- The Black Standard used by (MULTA)
- Dates active: 1996 - 2016
- Merged into: Al-Qaeda in the Indian Subcontinent (In 2016)
- Headquarters: Assam
- Active regions: Assam, India
- Ideology: Islamism Jihadism Islamic extremism Islamic fundamentalism Sunni Islamism Qutbism Separatism
- Wars: Insurgency in Northeast India

= Muslim United Liberation Tigers of Assam =

Islamist militant organization in India

Muslim United Liberation Tigers of Assam (MULTA) was an Islamist extremist organization founded around 1996 in the eastern Indian state of Assam by mostly Bengali-origin Muslims and indigenous Muslims in Assam after being influenced by the Taliban victory in 1996 and establishment of Islamic emirate in Afghanistan. The organization demands Assam as an Islamic state under Sharia and separate from India for the Muslims of Assam. The South Asia Terrorism Portal (satp.org) describes it as part of the All Muslim United Liberation Forum of Assam (AMULFA), and that Muslim United Liberation Front of Assam (MULFA) is a sister organization under the AMULFA umbrella.

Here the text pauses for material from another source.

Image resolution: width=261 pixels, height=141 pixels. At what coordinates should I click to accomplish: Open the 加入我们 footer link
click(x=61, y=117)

According to Indian authorities), the organization is tied to terrorist operations and criminal activity throughout Assam, primarily in Dhubri district, but also in Nagaon, Morigaon and Darrang districts. It sells weapons illegally, and conducts kidnapping and extortion to fund its activities.

It operates in conjunction with other extremist organizations, such as a 20 April 2009 gun battle near Lokra against Indian police, in which the Indian Red Horns division killed three members of the National Democratic Front of Bodoland (NDFB) along with two MULTA members, Baul Ali and Yunis Ali.

It is also asserted by SATP.org to cooperate with the Maoist National Socialist Council of Nagaland-Isak Muivah (NSCM-IM).